#### [Instructions for the task]
Scan the records below for the line containing "Click the lblTitle label icon" and the line containing "The height and width of the screenshot is (329, 334).". Copy both, plus every line between, exactly.

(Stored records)
════════════════
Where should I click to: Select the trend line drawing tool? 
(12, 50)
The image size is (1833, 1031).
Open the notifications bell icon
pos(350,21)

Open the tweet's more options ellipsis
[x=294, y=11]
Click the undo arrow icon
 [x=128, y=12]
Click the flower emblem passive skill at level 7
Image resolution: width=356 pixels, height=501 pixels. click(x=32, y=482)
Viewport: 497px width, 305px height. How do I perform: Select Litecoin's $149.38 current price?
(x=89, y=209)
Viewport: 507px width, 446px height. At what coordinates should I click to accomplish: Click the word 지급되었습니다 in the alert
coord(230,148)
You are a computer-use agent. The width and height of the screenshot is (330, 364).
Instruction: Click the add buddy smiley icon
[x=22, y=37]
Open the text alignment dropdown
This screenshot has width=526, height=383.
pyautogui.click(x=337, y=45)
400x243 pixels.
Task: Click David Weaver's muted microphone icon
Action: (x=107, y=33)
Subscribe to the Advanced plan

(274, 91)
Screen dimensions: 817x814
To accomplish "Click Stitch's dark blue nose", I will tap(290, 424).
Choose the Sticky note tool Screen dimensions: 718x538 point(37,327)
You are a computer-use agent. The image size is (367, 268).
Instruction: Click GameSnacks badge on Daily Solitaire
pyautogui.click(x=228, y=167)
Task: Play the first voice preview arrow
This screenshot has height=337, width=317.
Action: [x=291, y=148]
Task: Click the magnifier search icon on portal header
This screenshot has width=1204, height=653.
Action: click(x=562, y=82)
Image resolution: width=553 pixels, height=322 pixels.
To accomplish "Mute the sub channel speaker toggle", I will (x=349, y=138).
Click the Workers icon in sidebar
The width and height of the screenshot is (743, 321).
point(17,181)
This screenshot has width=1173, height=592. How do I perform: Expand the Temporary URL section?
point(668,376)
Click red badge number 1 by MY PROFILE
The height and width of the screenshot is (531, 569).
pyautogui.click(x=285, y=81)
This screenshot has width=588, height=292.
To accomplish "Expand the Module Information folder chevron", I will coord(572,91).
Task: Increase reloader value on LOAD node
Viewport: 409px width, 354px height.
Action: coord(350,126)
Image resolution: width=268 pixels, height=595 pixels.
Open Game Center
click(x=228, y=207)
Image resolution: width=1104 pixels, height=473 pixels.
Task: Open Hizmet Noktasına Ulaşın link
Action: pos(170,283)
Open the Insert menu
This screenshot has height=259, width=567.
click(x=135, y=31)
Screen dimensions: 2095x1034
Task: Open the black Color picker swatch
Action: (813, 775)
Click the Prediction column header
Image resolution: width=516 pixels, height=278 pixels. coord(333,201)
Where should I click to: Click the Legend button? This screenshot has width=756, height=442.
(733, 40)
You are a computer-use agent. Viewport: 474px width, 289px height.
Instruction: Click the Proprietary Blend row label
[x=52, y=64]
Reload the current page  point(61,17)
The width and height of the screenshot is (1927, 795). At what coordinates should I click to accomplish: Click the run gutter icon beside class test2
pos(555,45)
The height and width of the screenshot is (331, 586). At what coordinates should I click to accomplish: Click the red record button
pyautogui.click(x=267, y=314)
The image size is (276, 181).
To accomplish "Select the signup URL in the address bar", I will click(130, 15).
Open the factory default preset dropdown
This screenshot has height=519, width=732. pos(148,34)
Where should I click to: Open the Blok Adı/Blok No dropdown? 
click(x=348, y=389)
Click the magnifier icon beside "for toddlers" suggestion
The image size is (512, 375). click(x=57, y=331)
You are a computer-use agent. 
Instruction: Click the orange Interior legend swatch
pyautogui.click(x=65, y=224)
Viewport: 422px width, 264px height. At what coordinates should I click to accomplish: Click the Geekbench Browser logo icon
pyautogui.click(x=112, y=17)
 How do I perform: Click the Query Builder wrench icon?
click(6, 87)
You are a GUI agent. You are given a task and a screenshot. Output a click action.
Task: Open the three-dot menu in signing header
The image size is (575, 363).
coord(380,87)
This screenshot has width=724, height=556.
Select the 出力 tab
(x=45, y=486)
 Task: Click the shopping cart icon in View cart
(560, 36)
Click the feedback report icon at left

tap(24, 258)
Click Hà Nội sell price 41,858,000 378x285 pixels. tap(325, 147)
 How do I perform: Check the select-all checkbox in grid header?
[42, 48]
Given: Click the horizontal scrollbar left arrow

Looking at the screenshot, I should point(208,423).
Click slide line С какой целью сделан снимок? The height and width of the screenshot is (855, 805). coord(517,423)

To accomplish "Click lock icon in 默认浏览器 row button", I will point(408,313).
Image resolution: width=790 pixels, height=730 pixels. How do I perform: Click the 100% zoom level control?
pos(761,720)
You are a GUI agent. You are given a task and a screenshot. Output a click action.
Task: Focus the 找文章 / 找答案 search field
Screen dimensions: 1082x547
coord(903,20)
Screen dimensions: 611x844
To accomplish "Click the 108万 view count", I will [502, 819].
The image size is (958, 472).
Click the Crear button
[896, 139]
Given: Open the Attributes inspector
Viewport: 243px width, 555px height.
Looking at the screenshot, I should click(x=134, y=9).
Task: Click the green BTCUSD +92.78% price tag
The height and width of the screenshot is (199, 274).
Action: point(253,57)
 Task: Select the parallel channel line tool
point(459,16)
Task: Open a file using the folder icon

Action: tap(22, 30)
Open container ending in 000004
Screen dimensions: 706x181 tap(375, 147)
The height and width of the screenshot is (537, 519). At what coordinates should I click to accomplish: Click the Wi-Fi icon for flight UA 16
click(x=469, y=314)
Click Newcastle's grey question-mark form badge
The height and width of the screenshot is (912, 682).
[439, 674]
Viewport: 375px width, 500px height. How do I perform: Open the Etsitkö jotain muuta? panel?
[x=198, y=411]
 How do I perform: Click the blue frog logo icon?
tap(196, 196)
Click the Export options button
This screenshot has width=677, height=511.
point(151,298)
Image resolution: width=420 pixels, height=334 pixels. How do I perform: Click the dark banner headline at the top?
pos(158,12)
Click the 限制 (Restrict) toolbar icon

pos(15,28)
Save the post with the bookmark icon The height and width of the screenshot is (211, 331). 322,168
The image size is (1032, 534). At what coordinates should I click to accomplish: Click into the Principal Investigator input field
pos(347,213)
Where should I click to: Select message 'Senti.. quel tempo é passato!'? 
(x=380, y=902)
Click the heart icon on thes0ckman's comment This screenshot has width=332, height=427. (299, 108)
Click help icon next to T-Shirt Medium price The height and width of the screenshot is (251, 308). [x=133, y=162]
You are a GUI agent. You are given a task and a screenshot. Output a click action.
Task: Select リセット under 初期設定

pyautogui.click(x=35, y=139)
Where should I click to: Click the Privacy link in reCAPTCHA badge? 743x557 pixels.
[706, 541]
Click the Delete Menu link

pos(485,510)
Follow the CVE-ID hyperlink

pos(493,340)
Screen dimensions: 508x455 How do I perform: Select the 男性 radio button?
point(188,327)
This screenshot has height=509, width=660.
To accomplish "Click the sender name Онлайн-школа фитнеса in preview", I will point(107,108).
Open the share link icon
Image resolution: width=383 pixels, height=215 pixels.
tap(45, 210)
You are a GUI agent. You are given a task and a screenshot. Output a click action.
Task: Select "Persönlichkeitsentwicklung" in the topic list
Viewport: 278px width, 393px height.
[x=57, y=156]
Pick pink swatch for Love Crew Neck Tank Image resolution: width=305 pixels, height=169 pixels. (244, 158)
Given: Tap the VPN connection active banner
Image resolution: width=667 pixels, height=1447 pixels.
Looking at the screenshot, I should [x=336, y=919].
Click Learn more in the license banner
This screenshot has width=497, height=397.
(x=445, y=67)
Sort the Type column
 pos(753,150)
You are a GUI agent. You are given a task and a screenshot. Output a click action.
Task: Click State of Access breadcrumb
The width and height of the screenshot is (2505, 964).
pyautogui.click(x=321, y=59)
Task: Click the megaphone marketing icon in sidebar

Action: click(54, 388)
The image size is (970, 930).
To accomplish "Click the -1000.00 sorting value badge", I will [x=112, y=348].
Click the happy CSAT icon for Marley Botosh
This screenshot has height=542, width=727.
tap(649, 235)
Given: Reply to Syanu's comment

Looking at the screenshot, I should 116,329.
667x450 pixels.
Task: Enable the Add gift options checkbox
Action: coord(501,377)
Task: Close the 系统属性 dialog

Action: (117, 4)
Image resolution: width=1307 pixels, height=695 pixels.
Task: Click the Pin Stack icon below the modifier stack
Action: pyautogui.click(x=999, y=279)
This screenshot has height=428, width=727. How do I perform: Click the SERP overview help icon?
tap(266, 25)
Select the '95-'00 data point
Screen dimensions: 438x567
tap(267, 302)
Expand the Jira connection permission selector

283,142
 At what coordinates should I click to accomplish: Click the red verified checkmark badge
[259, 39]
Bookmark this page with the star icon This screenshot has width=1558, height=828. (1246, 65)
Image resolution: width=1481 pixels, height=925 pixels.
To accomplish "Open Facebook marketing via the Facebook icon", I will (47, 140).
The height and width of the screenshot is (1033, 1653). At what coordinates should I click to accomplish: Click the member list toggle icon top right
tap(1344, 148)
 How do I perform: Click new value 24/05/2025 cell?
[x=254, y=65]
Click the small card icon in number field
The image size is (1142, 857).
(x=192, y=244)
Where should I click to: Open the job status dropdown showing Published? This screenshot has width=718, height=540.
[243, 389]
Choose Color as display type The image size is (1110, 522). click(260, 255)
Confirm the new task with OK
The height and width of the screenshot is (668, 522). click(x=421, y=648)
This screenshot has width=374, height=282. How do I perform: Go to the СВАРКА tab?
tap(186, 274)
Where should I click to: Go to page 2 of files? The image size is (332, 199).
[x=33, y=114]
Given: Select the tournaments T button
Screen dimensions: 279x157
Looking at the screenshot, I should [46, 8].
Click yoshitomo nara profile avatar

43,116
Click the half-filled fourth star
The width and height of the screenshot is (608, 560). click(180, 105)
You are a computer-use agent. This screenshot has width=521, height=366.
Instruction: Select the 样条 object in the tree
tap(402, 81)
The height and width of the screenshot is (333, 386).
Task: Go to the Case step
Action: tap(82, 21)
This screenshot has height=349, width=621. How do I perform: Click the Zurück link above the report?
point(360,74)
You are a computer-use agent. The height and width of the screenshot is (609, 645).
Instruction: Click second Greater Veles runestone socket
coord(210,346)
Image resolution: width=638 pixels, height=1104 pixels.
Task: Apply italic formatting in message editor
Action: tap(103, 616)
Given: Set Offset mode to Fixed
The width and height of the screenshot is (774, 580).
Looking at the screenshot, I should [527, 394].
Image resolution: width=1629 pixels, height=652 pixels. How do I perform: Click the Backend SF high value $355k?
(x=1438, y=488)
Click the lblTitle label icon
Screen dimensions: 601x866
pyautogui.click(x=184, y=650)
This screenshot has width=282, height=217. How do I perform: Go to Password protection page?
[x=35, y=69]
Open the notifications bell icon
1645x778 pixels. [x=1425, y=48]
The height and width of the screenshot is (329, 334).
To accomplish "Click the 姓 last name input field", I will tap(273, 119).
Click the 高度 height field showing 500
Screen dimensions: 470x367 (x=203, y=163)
════════════════
#### [Answer space]
Click the lblTitle label icon
Screen dimensions: 601x866
pyautogui.click(x=184, y=650)
This screenshot has width=282, height=217. How do I perform: Go to Password protection page?
[x=35, y=69]
Open the notifications bell icon
1645x778 pixels. [x=1425, y=48]
The height and width of the screenshot is (329, 334).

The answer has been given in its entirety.